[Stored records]
◆ ◆ ◆ ◆
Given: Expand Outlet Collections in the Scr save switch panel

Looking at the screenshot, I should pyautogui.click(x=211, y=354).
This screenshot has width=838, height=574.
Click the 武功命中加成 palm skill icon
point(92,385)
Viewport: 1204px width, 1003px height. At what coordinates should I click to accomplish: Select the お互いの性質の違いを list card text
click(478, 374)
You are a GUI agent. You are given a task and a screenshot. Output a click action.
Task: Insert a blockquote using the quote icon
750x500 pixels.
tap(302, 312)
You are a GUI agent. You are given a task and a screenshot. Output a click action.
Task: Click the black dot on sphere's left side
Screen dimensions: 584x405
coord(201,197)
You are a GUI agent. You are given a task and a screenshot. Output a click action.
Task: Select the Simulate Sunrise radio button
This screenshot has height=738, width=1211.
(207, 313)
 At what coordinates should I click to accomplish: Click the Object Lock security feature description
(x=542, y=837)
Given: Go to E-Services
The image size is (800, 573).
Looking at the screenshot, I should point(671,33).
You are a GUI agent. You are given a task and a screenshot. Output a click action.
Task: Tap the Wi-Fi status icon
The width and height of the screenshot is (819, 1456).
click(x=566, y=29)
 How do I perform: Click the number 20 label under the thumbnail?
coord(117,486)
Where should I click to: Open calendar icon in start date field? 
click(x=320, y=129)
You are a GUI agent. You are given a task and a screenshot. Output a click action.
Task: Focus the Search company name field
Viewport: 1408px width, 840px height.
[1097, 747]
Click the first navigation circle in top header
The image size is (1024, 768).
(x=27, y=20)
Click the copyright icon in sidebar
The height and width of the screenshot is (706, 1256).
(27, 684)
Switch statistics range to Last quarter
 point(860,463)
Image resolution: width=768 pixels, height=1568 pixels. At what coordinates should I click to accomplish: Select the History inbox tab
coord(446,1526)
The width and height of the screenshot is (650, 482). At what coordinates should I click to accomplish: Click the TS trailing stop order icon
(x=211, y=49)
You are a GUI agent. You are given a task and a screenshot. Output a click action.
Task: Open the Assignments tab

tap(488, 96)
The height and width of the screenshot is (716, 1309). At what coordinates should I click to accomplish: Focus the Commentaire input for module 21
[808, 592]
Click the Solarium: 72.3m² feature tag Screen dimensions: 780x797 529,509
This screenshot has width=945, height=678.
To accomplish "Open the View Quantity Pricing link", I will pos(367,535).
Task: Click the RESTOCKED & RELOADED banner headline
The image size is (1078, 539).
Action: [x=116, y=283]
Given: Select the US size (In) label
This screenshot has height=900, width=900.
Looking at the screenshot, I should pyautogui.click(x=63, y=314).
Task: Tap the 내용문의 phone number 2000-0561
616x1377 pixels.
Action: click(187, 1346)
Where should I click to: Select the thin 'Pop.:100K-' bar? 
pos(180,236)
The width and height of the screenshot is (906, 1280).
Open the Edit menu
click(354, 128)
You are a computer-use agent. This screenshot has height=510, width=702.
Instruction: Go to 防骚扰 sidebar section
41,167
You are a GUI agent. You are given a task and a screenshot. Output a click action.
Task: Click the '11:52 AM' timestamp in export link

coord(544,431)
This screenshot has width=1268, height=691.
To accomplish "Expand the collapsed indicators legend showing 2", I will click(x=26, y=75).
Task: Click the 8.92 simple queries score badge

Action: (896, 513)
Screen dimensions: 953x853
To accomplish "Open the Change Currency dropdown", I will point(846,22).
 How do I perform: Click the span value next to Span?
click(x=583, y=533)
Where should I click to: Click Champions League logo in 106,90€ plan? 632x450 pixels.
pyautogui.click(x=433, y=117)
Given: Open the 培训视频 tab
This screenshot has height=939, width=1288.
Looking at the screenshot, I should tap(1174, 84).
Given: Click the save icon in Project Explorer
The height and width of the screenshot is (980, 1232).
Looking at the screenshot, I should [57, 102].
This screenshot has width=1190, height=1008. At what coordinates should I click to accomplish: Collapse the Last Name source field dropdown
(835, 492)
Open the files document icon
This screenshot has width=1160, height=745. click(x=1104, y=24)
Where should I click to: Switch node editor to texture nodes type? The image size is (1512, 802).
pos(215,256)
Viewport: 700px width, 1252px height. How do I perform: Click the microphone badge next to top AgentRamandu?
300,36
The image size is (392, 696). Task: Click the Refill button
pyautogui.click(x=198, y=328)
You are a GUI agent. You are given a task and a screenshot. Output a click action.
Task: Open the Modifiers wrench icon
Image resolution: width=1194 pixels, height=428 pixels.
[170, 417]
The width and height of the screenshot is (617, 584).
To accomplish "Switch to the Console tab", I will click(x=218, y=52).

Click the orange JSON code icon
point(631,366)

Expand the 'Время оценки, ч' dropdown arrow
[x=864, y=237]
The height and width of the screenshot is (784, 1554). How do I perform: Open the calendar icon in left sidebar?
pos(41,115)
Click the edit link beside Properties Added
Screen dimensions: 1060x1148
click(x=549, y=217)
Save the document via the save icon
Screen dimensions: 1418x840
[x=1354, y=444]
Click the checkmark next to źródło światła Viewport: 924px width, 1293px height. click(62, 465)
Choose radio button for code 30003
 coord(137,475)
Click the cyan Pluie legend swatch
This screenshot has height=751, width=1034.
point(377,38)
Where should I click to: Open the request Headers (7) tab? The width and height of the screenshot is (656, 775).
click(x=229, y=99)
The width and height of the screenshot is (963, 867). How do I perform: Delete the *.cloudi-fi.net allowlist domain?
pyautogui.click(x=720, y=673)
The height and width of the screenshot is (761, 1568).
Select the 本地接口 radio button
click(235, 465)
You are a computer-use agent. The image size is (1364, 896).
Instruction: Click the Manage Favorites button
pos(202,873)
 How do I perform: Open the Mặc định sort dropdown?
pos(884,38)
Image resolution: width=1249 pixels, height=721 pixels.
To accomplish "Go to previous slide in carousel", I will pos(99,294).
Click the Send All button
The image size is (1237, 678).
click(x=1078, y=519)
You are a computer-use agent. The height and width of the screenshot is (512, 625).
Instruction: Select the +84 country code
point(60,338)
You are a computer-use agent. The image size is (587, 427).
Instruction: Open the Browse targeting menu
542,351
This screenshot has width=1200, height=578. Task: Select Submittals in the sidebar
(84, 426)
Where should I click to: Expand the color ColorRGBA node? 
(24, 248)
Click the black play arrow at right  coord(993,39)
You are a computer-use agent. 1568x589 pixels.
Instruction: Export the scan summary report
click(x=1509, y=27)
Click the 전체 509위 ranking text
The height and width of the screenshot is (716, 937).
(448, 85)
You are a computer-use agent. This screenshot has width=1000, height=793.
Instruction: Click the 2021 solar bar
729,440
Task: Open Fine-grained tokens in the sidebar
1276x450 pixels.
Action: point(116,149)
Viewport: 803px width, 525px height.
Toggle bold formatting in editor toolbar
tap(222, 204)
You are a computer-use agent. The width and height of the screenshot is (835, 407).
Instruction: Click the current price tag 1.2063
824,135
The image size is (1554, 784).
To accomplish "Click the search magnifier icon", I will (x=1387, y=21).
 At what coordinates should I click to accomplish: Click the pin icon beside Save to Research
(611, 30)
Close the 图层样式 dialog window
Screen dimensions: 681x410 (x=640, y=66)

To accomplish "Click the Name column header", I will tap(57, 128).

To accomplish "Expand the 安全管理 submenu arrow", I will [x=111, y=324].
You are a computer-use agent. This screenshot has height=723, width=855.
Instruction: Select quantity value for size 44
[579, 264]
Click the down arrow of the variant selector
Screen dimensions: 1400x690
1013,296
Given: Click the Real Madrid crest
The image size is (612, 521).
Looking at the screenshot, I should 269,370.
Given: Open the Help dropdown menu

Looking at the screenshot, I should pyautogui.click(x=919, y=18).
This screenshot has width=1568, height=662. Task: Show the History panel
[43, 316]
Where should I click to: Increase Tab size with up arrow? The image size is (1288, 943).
◆ ◆ ◆ ◆
■ EXERCISE OBJECTIVE: Print all the entries above. Keep each one exact.

■ ANSWER TO THIS EXERCISE:
Given: Expand Outlet Collections in the Scr save switch panel

Looking at the screenshot, I should pyautogui.click(x=211, y=354).
This screenshot has width=838, height=574.
Click the 武功命中加成 palm skill icon
point(92,385)
Viewport: 1204px width, 1003px height. At what coordinates should I click to accomplish: Select the お互いの性質の違いを list card text
click(478, 374)
You are a GUI agent. You are given a task and a screenshot. Output a click action.
Task: Insert a blockquote using the quote icon
750x500 pixels.
tap(302, 312)
You are a GUI agent. You are given a task and a screenshot. Output a click action.
Task: Click the black dot on sphere's left side
Screen dimensions: 584x405
coord(201,197)
You are a GUI agent. You are given a task and a screenshot. Output a click action.
Task: Select the Simulate Sunrise radio button
This screenshot has height=738, width=1211.
(207, 313)
 At what coordinates should I click to accomplish: Click the Object Lock security feature description
(x=542, y=837)
Given: Go to E-Services
The image size is (800, 573).
Looking at the screenshot, I should point(671,33).
You are a GUI agent. You are given a task and a screenshot. Output a click action.
Task: Tap the Wi-Fi status icon
The width and height of the screenshot is (819, 1456).
click(x=566, y=29)
 How do I perform: Click the number 20 label under the thumbnail?
coord(117,486)
Where should I click to: Open calendar icon in start date field? 
click(x=320, y=129)
You are a GUI agent. You are given a task and a screenshot. Output a click action.
Task: Focus the Search company name field
Viewport: 1408px width, 840px height.
[1097, 747]
Click the first navigation circle in top header
The image size is (1024, 768).
(x=27, y=20)
Click the copyright icon in sidebar
The height and width of the screenshot is (706, 1256).
(27, 684)
Switch statistics range to Last quarter
 point(860,463)
Image resolution: width=768 pixels, height=1568 pixels. At what coordinates should I click to accomplish: Select the History inbox tab
coord(446,1526)
The width and height of the screenshot is (650, 482). At what coordinates should I click to accomplish: Click the TS trailing stop order icon
(x=211, y=49)
You are a GUI agent. You are given a task and a screenshot. Output a click action.
Task: Open the Assignments tab

tap(488, 96)
The height and width of the screenshot is (716, 1309). At what coordinates should I click to accomplish: Focus the Commentaire input for module 21
[808, 592]
Click the Solarium: 72.3m² feature tag Screen dimensions: 780x797 529,509
This screenshot has width=945, height=678.
To accomplish "Open the View Quantity Pricing link", I will pos(367,535).
Task: Click the RESTOCKED & RELOADED banner headline
The image size is (1078, 539).
Action: [x=116, y=283]
Given: Select the US size (In) label
This screenshot has height=900, width=900.
Looking at the screenshot, I should pyautogui.click(x=63, y=314).
Task: Tap the 내용문의 phone number 2000-0561
616x1377 pixels.
Action: click(187, 1346)
Where should I click to: Select the thin 'Pop.:100K-' bar? 
pos(180,236)
The width and height of the screenshot is (906, 1280).
Open the Edit menu
click(354, 128)
You are a computer-use agent. This screenshot has height=510, width=702.
Instruction: Go to 防骚扰 sidebar section
41,167
You are a GUI agent. You are given a task and a screenshot. Output a click action.
Task: Click the '11:52 AM' timestamp in export link

coord(544,431)
This screenshot has width=1268, height=691.
To accomplish "Expand the collapsed indicators legend showing 2", I will click(x=26, y=75).
Task: Click the 8.92 simple queries score badge

Action: (896, 513)
Screen dimensions: 953x853
To accomplish "Open the Change Currency dropdown", I will point(846,22).
 How do I perform: Click the span value next to Span?
click(x=583, y=533)
Where should I click to: Click Champions League logo in 106,90€ plan? 632x450 pixels.
pyautogui.click(x=433, y=117)
Given: Open the 培训视频 tab
This screenshot has height=939, width=1288.
Looking at the screenshot, I should tap(1174, 84).
Given: Click the save icon in Project Explorer
The height and width of the screenshot is (980, 1232).
Looking at the screenshot, I should [57, 102].
This screenshot has width=1190, height=1008. At what coordinates should I click to accomplish: Collapse the Last Name source field dropdown
(835, 492)
Open the files document icon
This screenshot has width=1160, height=745. click(x=1104, y=24)
Where should I click to: Switch node editor to texture nodes type? The image size is (1512, 802).
pos(215,256)
Viewport: 700px width, 1252px height. How do I perform: Click the microphone badge next to top AgentRamandu?
300,36
The image size is (392, 696). Task: Click the Refill button
pyautogui.click(x=198, y=328)
You are a GUI agent. You are given a task and a screenshot. Output a click action.
Task: Open the Modifiers wrench icon
Image resolution: width=1194 pixels, height=428 pixels.
[170, 417]
The width and height of the screenshot is (617, 584).
To accomplish "Switch to the Console tab", I will click(x=218, y=52).

Click the orange JSON code icon
point(631,366)

Expand the 'Время оценки, ч' dropdown arrow
[x=864, y=237]
The height and width of the screenshot is (784, 1554). How do I perform: Open the calendar icon in left sidebar?
pos(41,115)
Click the edit link beside Properties Added
Screen dimensions: 1060x1148
click(x=549, y=217)
Save the document via the save icon
Screen dimensions: 1418x840
[x=1354, y=444]
Click the checkmark next to źródło światła Viewport: 924px width, 1293px height. click(62, 465)
Choose radio button for code 30003
 coord(137,475)
Click the cyan Pluie legend swatch
This screenshot has height=751, width=1034.
point(377,38)
Where should I click to: Open the request Headers (7) tab? The width and height of the screenshot is (656, 775).
click(x=229, y=99)
The width and height of the screenshot is (963, 867). How do I perform: Delete the *.cloudi-fi.net allowlist domain?
pyautogui.click(x=720, y=673)
The height and width of the screenshot is (761, 1568).
Select the 本地接口 radio button
click(235, 465)
You are a computer-use agent. The image size is (1364, 896).
Instruction: Click the Manage Favorites button
pos(202,873)
 How do I perform: Open the Mặc định sort dropdown?
pos(884,38)
Image resolution: width=1249 pixels, height=721 pixels.
To accomplish "Go to previous slide in carousel", I will pos(99,294).
Click the Send All button
The image size is (1237, 678).
click(x=1078, y=519)
You are a computer-use agent. The height and width of the screenshot is (512, 625).
Instruction: Select the +84 country code
point(60,338)
You are a computer-use agent. The image size is (587, 427).
Instruction: Open the Browse targeting menu
542,351
This screenshot has width=1200, height=578. Task: Select Submittals in the sidebar
(84, 426)
Where should I click to: Expand the color ColorRGBA node? 
(24, 248)
Click the black play arrow at right  coord(993,39)
You are a computer-use agent. 1568x589 pixels.
Instruction: Export the scan summary report
click(x=1509, y=27)
Click the 전체 509위 ranking text
The height and width of the screenshot is (716, 937).
(448, 85)
You are a computer-use agent. This screenshot has width=1000, height=793.
Instruction: Click the 2021 solar bar
729,440
Task: Open Fine-grained tokens in the sidebar
1276x450 pixels.
Action: point(116,149)
Viewport: 803px width, 525px height.
Toggle bold formatting in editor toolbar
tap(222, 204)
You are a computer-use agent. The width and height of the screenshot is (835, 407).
Instruction: Click the current price tag 1.2063
824,135
The image size is (1554, 784).
To accomplish "Click the search magnifier icon", I will (x=1387, y=21).
 At what coordinates should I click to accomplish: Click the pin icon beside Save to Research
(611, 30)
Close the 图层样式 dialog window
Screen dimensions: 681x410 (x=640, y=66)

To accomplish "Click the Name column header", I will tap(57, 128).

To accomplish "Expand the 安全管理 submenu arrow", I will [x=111, y=324].
You are a computer-use agent. This screenshot has height=723, width=855.
Instruction: Select quantity value for size 44
[579, 264]
Click the down arrow of the variant selector
Screen dimensions: 1400x690
1013,296
Given: Click the Real Madrid crest
The image size is (612, 521).
Looking at the screenshot, I should 269,370.
Given: Open the Help dropdown menu

Looking at the screenshot, I should pyautogui.click(x=919, y=18).
This screenshot has width=1568, height=662. Task: Show the History panel
[43, 316]
Where should I click to: Increase Tab size with up arrow? The image size is (1288, 943).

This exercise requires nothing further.